For touring, the drysuit is great. I even wear it for fishing on rainy days – add a broad-brimmed hat, and I’m warm and dry when most of the other fishermen look miserable.

Then, it’s an option
Then, it’s an option not a requirement.

there’s another option
farmer john with a long sleeve 3 mil neoprene jacket. NRS makes several good ones for about $100. i don’t know why more kayak shops don’t carry them.

this is fall and spring gear and summer gear for me when I paddle in groups.

for winter paddling, i use a kokatat meridian. It’s better for cold air temps.

i have tested both outfits in 40 to 55 degree water–the dry suit definately is what i would want to be in if I have to float for hours, with three layers of fleece up top and two on my legs. so it’s safer. But, you sweat under it if you have several layers of fleece, so you are damp underneath when you take it off, even with the “breathable” gortex. I’ll take two sets of undergarmets when I camp. Even so, better protection with a dry suit.

Southern Exposure
Same question as epaddler, but from a different part of the country.

Not paddling Maine, Lake Erie or the PNW.

Paddling sea kayak on South Carolina lakes, slow rivers, and coastal marshes,

Coldest water would probably be Jocassee. I could avoid that during the coldest times.

It seems that there would be more times when a drysuit would be too much than when a wetsuit would be too little.

Any thoughts from the southern contingent on the proper southern gentleman’s winter wardrobe?

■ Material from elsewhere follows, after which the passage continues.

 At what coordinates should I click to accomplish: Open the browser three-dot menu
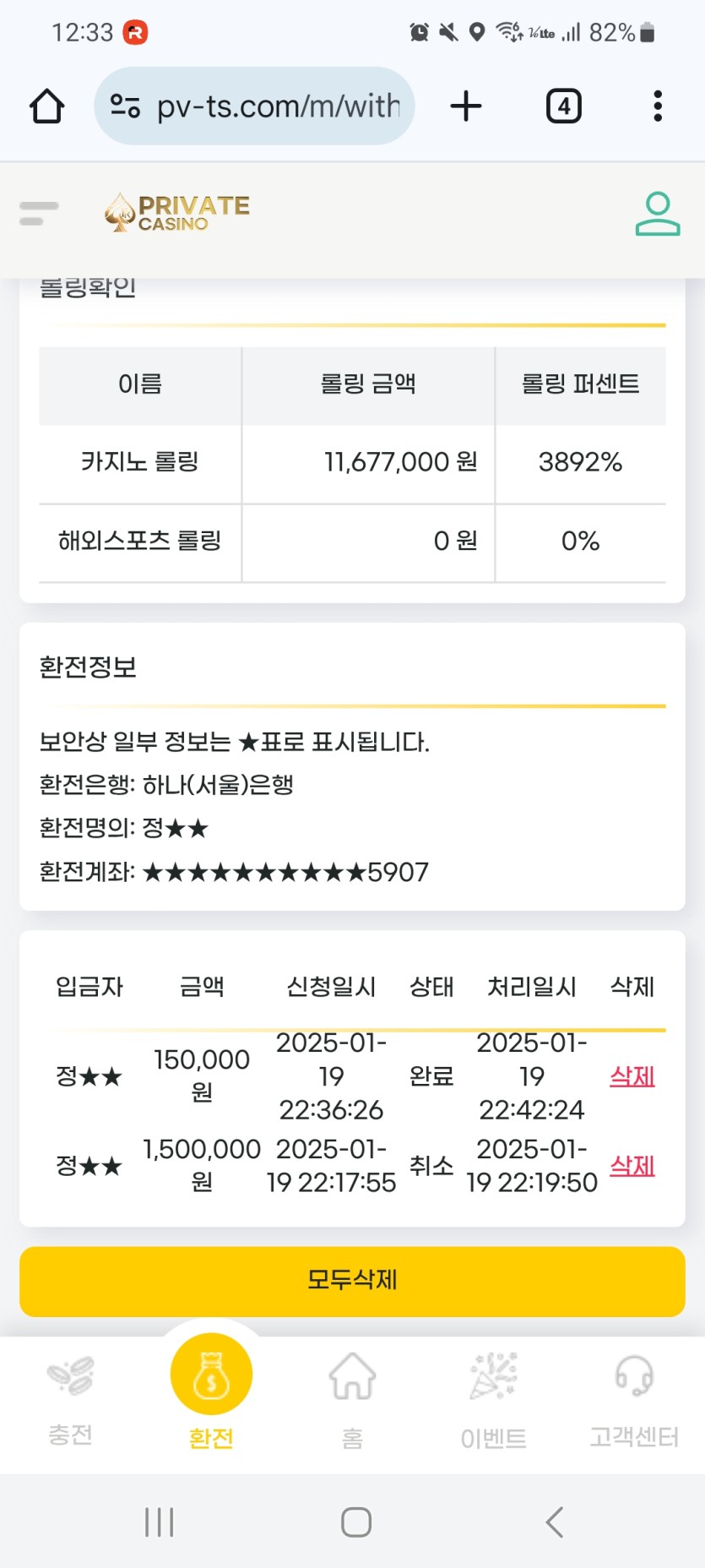coord(658,106)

I don’t care how cold the water is when it drops under 70 degrees I am in a drysuit. I am sure it doesn’t stay that warm even there in winter, does it?

Remember - a drysuit keeps you dry - not WARM. If the water is warmer, simply use less insulating layers underneath to stay comfortable. If you get too warm - do some side sculling, use the bow of a fellow paddler to dip into the water, do a roll, etc to cool off. Tough to warm up though if you are wet though so better (IMHO) to be too warm than not warm enough.


south Carolina
this is Lake Murray today:


Water Level

353.01 ft.

at 5:00 PM

Yesterday: 352.97 ft.

Water Temp. 54.14

Lake Jocassee is much colder.

Drysuit. enough said.

When the temp is over 60 I like a NRS Farmer john and hydroskin tops. BUT. I have a tuiliq that I wear over the whole thing as I roll every time I go out. If the weather goes bad, I put the drysuit on in case I fall out of the boat.

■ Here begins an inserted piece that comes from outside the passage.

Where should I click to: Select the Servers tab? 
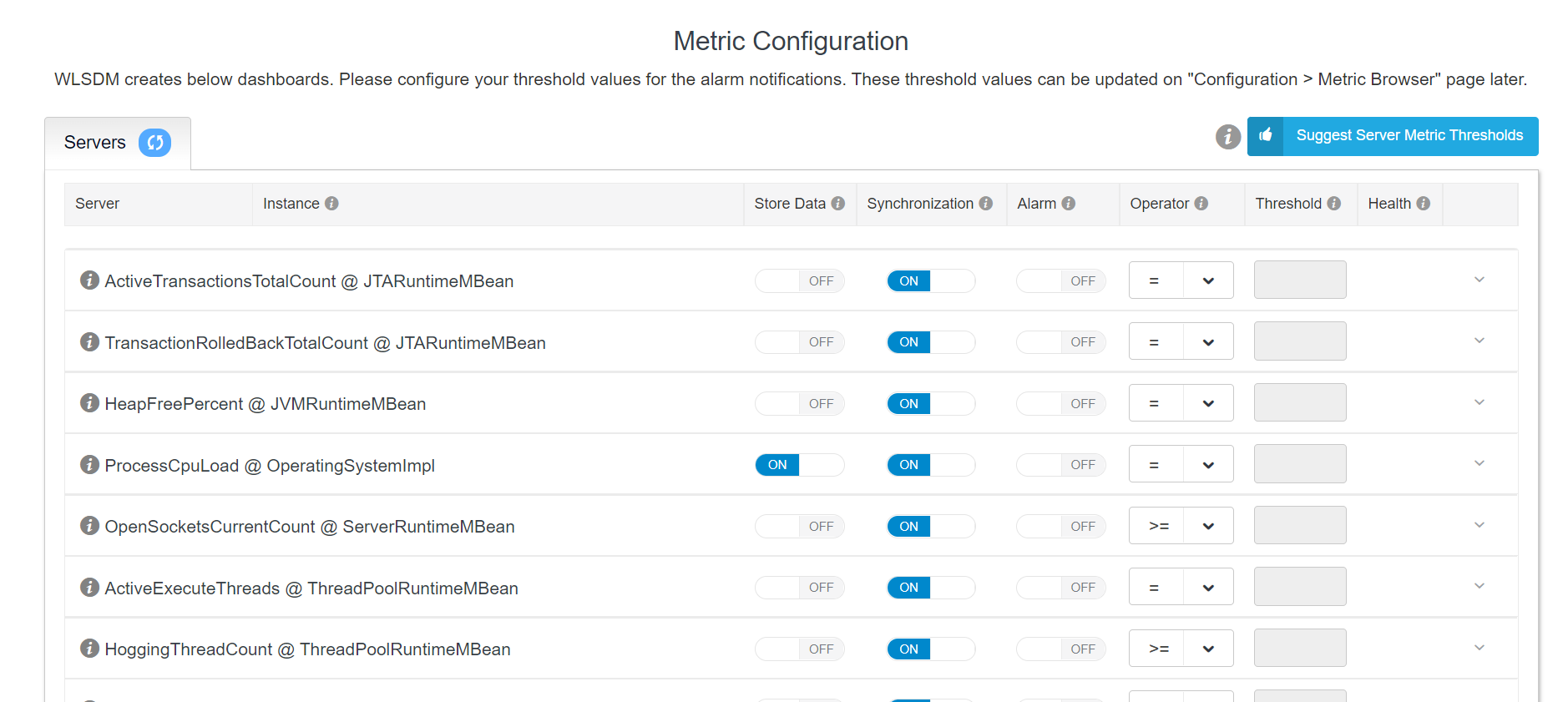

Splash pants or nylon jogging pants over the wetsuit are warmer in the wind.

another deal

– Last Updated: Jan-09-08 6:26 PM EST –

Palm Ladies on Ebay $249.99

Item number: 140197056090

NC Here

Here is something different
and its been working for me since 1983 when I started. With my fishing/hunting background I just put my neoprene bootfoot waders on with a gore-tex anorak and a bungee cord around my waist. I’ve evolved a little bit over the years with gore-tex waders and polypro. and fleece instead of wool. Yes I’ve swam in Jan. in the N. Atlantic a few times and am still alive. When its your time to go to the big duck-hunting place in the sky it doesn’t matter if you have on gore-tex or seal-skin your out a here. But on the other hand if somebody comes out with a camo-dry-suit I’m buying it!

Bright colors spook ducks.

Ya’ll be cool. Bill

Drysuit is tuneable
I’ve worn it in air temps as high as low 80s. That’s too hot, even with just one thin layer underneath. (But it was OK because I was rolling.)

It’s comfortable (as opposed to tolerable) in air temps of the high 60s and downward. YMMV, though.